# [Work item]
Beginning at the line that contains "Mała architektura (518, 96)", write out every line down to the end of the records, with both ends kept and nothing added.

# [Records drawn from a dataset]
★ ★ ★ ★

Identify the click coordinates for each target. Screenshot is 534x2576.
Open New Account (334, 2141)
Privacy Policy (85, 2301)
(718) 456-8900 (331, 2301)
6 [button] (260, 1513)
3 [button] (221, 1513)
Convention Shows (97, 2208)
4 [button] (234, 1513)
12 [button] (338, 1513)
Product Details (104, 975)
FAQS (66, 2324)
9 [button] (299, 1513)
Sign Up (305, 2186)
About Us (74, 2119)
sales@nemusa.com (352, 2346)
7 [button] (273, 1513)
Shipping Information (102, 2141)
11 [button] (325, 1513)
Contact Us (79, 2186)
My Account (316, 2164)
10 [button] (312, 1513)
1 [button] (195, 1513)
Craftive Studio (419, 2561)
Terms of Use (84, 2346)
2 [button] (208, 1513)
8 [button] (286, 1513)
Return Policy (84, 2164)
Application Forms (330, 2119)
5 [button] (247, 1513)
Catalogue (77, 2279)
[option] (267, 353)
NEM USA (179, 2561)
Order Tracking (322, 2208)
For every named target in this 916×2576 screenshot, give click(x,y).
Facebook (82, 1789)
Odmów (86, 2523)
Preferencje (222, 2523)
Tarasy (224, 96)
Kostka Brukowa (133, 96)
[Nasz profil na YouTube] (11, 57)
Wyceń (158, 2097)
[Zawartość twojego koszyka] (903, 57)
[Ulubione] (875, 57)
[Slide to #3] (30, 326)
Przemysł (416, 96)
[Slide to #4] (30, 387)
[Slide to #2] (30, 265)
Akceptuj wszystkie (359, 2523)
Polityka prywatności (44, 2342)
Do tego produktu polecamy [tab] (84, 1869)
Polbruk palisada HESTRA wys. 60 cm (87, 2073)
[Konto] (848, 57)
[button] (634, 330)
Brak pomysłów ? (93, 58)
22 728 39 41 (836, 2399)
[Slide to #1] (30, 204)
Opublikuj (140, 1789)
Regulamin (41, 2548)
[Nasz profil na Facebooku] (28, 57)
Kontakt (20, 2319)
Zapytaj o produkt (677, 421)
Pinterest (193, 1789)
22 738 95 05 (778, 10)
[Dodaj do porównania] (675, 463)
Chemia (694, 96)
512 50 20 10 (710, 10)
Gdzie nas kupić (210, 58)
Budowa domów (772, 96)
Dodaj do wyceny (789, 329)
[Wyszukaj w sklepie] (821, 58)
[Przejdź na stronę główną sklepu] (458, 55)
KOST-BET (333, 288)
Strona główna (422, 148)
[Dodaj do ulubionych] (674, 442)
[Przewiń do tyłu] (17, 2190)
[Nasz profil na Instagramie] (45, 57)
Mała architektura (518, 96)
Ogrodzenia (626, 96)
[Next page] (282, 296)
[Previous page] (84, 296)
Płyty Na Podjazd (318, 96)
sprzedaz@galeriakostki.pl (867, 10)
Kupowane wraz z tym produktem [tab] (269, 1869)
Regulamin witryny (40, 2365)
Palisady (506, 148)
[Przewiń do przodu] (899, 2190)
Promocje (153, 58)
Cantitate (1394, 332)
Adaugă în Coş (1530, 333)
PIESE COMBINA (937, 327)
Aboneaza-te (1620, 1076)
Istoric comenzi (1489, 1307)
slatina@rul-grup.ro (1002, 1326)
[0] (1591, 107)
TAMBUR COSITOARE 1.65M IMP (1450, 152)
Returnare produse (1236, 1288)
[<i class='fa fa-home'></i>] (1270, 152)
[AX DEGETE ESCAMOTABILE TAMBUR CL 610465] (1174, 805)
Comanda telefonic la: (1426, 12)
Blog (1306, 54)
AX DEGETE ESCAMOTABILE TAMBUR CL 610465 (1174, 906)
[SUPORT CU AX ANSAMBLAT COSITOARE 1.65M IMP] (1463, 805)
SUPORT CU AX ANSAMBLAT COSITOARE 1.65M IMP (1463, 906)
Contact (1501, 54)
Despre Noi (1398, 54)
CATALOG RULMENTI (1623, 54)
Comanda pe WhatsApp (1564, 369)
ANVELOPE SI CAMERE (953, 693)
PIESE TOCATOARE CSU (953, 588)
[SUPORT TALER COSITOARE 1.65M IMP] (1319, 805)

★ ★ ★ ★

# [Result]
Mała architektura (518, 96)
Ogrodzenia (626, 96)
[Next page] (282, 296)
[Previous page] (84, 296)
Płyty Na Podjazd (318, 96)
sprzedaz@galeriakostki.pl (867, 10)
Kupowane wraz z tym produktem [tab] (269, 1869)
Regulamin witryny (40, 2365)
Palisady (506, 148)
[Przewiń do przodu] (899, 2190)
Promocje (153, 58)
Cantitate (1394, 332)
Adaugă în Coş (1530, 333)
PIESE COMBINA (937, 327)
Aboneaza-te (1620, 1076)
Istoric comenzi (1489, 1307)
slatina@rul-grup.ro (1002, 1326)
[0] (1591, 107)
TAMBUR COSITOARE 1.65M IMP (1450, 152)
Returnare produse (1236, 1288)
[<i class='fa fa-home'></i>] (1270, 152)
[AX DEGETE ESCAMOTABILE TAMBUR CL 610465] (1174, 805)
Comanda telefonic la: (1426, 12)
Blog (1306, 54)
AX DEGETE ESCAMOTABILE TAMBUR CL 610465 (1174, 906)
[SUPORT CU AX ANSAMBLAT COSITOARE 1.65M IMP] (1463, 805)
SUPORT CU AX ANSAMBLAT COSITOARE 1.65M IMP (1463, 906)
Contact (1501, 54)
Despre Noi (1398, 54)
CATALOG RULMENTI (1623, 54)
Comanda pe WhatsApp (1564, 369)
ANVELOPE SI CAMERE (953, 693)
PIESE TOCATOARE CSU (953, 588)
[SUPORT TALER COSITOARE 1.65M IMP] (1319, 805)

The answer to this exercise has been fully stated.